» SOURCE INFORMATION
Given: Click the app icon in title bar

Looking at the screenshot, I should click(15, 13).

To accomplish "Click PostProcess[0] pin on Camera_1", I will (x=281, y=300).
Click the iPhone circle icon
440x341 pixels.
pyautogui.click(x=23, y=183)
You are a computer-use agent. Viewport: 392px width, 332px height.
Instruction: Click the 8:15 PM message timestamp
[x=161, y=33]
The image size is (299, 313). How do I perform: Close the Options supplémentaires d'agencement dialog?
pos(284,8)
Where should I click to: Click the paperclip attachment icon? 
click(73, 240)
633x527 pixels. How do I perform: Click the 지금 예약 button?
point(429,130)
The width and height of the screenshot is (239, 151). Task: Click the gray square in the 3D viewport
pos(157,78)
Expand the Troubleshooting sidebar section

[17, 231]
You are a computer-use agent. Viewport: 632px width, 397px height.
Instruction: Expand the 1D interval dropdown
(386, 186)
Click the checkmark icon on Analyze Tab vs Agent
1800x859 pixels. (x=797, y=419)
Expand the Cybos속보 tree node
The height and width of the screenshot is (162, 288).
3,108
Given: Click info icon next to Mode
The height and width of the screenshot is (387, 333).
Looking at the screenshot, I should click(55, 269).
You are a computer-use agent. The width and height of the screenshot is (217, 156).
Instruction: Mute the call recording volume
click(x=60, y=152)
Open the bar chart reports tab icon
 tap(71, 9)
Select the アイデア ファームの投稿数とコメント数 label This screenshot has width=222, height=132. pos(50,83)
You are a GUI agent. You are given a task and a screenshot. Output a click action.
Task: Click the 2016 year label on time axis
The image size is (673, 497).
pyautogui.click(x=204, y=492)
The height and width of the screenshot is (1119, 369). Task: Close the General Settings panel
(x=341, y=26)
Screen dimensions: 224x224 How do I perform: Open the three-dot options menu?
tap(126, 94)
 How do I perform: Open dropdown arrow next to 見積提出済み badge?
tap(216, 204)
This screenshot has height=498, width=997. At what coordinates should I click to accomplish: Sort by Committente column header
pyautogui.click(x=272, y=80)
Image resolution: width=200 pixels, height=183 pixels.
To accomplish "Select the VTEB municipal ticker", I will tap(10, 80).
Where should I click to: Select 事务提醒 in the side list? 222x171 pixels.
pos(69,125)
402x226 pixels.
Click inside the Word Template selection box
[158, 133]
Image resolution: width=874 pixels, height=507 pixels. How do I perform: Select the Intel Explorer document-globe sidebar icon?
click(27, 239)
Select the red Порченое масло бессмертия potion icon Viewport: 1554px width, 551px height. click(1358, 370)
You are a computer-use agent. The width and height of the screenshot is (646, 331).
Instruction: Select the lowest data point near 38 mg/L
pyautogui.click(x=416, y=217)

» ACTION ITEM
Your answer should consist only of the lines from the one that holds "Select the red" to the end of the entries above, both ends included, each repeated exactly.

» SOLUTION TO THIS TASK
Select the red Порченое масло бессмертия potion icon Viewport: 1554px width, 551px height. click(1358, 370)
You are a computer-use agent. The width and height of the screenshot is (646, 331).
Instruction: Select the lowest data point near 38 mg/L
pyautogui.click(x=416, y=217)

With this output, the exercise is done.